← selected work / case study
Dependency Service: one graph to trust
Context
At hyperscale, "which services depend on which" sounds like a solved problem. It isn't. Six different telemetry systems each held a partial, mutually inconsistent picture: RPC traces, mesh flow logs, network connections, client-library declarations, configuration intent, and routing topology. During incidents — the only time anyone urgently needs this data — engineers got six different answers.
The problem, precisely
- Coverage gaps: sampled tracing misses low-QPS but critical calls; the mesh can't see sidecar-bypassing traffic.
- Staleness: declared dependencies outlive real ones — nobody deletes old client configs.
- Identity mismatch: network-level data sees endpoints, not services.
- Trust: with six sources disagreeing, every consumer built their own ad-hoc reconciliation — badly.
Architecture
rpc-traces ─┐
mesh-flows ─┤ ┌─→ notifications
net-conns ──┤ ┌──────────────┐ │
client-libs ┼──▶│ stream fusion │───┼─→ protection program
config-decl─┤ │ (rust, ~20 │ │
lb-routes ──┘ │ GB/s) │ └─→ risk classifier
└──────┬───────┘
▼
canonical dependency graph
(evidence + confidence per edge)The pipeline is a Rust streaming service.
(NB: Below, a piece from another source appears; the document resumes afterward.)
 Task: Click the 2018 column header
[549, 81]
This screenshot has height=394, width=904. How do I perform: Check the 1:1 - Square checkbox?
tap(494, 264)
Each telemetry source is normalized into Observation events; edges accumulate observations rather than verdicts:
// simplified: edges carry evidence, not assertions
struct Edge {
src: ServiceId,
dst: ServiceId,
evidence: SmallVec<[Observation; 6]>,
confidence: f32, // derived continuously, never asserted
last_seen: Timestamp,
}
Three design decisions did most of the work:
- Model evidence, not facts. Consumers see why an edge exists and how confident the system is — an edge seen by tracing and mesh flows in the last hour is near-certain; one living only in a 90-day-stale client config is flagged "probably dead."
- Freshness beats completeness. Confidence decays continuously instead of being recomputed in nightly batches. A 95%-complete graph that's thirty seconds fresh beats a complete one that's six hours stale — incident responders live in the present.
- Never silently delete. Edges are demoted and flagged, never dropped without human confirmation. Reliability tooling that silently removes data is how you cause the incident you were built to prevent.
Performance notes
Sustaining ~20 GB/s of fused telemetry came down to unglamorous engineering: zero-copy deserialization on the hot path, per-source backpressure so one lagging stream can't stall the rest, and shard-by-service partitioning so edge state updates stay core-local. Rust's ownership model made the zero-copy design safe to maintain across contributors.
Impact
- Became the canonical dependency source — downstream teams deleted their ad-hoc reconciliation pipelines.
- Powers dependency notifications and a protection program adopted by 1,000+ services.
- Feeds the fault-injection loop that produces ground-truth criticality labels.
- Foundation for LLM-agent dependency explanations (its own story — start here).
What I'd do differently
Start the confidence model earlier. The first iteration ranked sources by priority order, and unwinding that into evidence-based scoring cost a quarter. And invest in the decay function sooner — it ended up being the most-tuned ten lines in the codebase.